Okay. Awesome. So I think there's one last question here today. And Savio, it's for you. So can you talk about the effect on the IBM and Red Hat strategy, given that IBM CP for I already has Event Streams, and Red Hat has AMQ Streams, both of which are current implementations?

Savio Rodrigues

executive
#46

Great question. So one thing I'll mention is that IBM and Red Hat, there's absolutely a relationship between the 2 companies. There are things that we absolutely agree on and want to drive in the market like the adoption of OpenShift, the value that clients will get in terms of standardizing an OpenShift for an open hybrid cloud approach. Then there are things that we treat separately and individually within our 2 companies. So Red Hat and IBM have separate development teams, separate road maps for our integration technologies. So you might see AMQ Streams or other parts of the Red Hat integration portfolio go in one direction and IBM go in another direction. And that's based on the market needs from the clients we're serving, right? The different types of scenarios and so forth. So you won't always see a one-to-one relationship there. Now I was open about this, right?
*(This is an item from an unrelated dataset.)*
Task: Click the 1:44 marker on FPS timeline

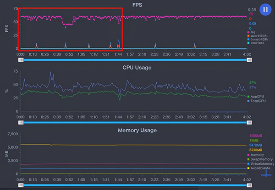Action: (118, 54)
But if we're trying -- we can't always have our cake and try need it to, right? If we want CP for I to be an open ecosystem platform, that means that there are going to be things that we plug into the platform that are somewhat competitive with things that are delivered by Red Hat or delivered by IBM. And we've made the choice that we're going to let the customer decide because, at the end of the day, that's really the only vote that matters, and customers have been asking us for this choice of Kafka provider within Cloud Pak for Integration. And we want to make sure that we address that customer choice requirement. It is by no means easy. We've had lots of discussions within the team. But I think the value that we will deliver to customers by providing that choice and an open ecosystem, especially with a market-leading Kafka provider like Confluent, it makes the internal difficult conversations worth having because of the value we can drive to end clients.

Unknown Analyst

analyst
#47

Great. So I think that's it for the questions for today. There were several really technical questions. And I think the IBM Community is the right place to put those really technical questions, and we can also follow-up offline with the folks who answer them. And so Sofia, if you want to wrap?

Unknown Executive

executive
#48

Sure. Well, thank you for attending today's webcast, and thank you to our amazing presenters for sharing this great information. So a quick reminder to the audience that we will e-mail you the recording and slides and everything will be available tomorrow in the IBM Community, including some of the questions submitted in the Q&A today. Again, please be sure to post any additional questions and look for answers to questions submitted during the webcast in the IBM Community tomorrow. This concludes today's event. Thank you, everyone, and have a fantastic rest of your day.